(WHAT IS EXPECTED)
Convert every line of the items below into a Markdown table with the columns Row and Line, numbering each non-blank line and omitting blank ones.

(TASK INPUTS)
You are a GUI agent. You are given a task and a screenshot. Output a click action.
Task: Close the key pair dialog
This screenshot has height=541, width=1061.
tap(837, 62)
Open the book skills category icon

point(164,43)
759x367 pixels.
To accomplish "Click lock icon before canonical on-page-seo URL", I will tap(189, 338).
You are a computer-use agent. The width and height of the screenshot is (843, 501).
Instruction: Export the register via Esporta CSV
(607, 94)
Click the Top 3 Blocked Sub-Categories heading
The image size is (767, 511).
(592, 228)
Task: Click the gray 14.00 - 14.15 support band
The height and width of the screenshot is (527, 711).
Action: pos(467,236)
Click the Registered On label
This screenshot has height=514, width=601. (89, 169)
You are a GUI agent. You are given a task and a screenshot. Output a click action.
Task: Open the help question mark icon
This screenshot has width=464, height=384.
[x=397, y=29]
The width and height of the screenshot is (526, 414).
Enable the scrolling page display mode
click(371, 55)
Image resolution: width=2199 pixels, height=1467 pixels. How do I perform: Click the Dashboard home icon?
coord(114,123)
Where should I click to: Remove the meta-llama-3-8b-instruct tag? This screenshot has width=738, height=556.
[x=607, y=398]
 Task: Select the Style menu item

(COMPLETE RESPONSE)
| Row | Line |
|---|---|
| 1 | You are a GUI agent. You are given a task and a screenshot. Output a click action. |
| 2 | Task: Close the key pair dialog |
| 3 | This screenshot has height=541, width=1061. |
| 4 | tap(837, 62) |
| 5 | Open the book skills category icon |
| 6 | point(164,43) |
| 7 | 759x367 pixels. |
| 8 | To accomplish "Click lock icon before canonical on-page-seo URL", I will tap(189, 338). |
| 9 | You are a computer-use agent. The width and height of the screenshot is (843, 501). |
| 10 | Instruction: Export the register via Esporta CSV |
| 11 | (607, 94) |
| 12 | Click the Top 3 Blocked Sub-Categories heading |
| 13 | The image size is (767, 511). |
| 14 | (592, 228) |
| 15 | Task: Click the gray 14.00 - 14.15 support band |
| 16 | The height and width of the screenshot is (527, 711). |
| 17 | Action: pos(467,236) |
| 18 | Click the Registered On label |
| 19 | This screenshot has height=514, width=601. (89, 169) |
| 20 | You are a GUI agent. You are given a task and a screenshot. Output a click action. |
| 21 | Task: Open the help question mark icon |
| 22 | This screenshot has width=464, height=384. |
| 23 | [x=397, y=29] |
| 24 | The width and height of the screenshot is (526, 414). |
| 25 | Enable the scrolling page display mode |
| 26 | click(371, 55) |
| 27 | Image resolution: width=2199 pixels, height=1467 pixels. How do I perform: Click the Dashboard home icon? |
| 28 | coord(114,123) |
| 29 | Where should I click to: Remove the meta-llama-3-8b-instruct tag? This screenshot has width=738, height=556. |
| 30 | [x=607, y=398] |
| 31 |  Task: Select the Style menu item |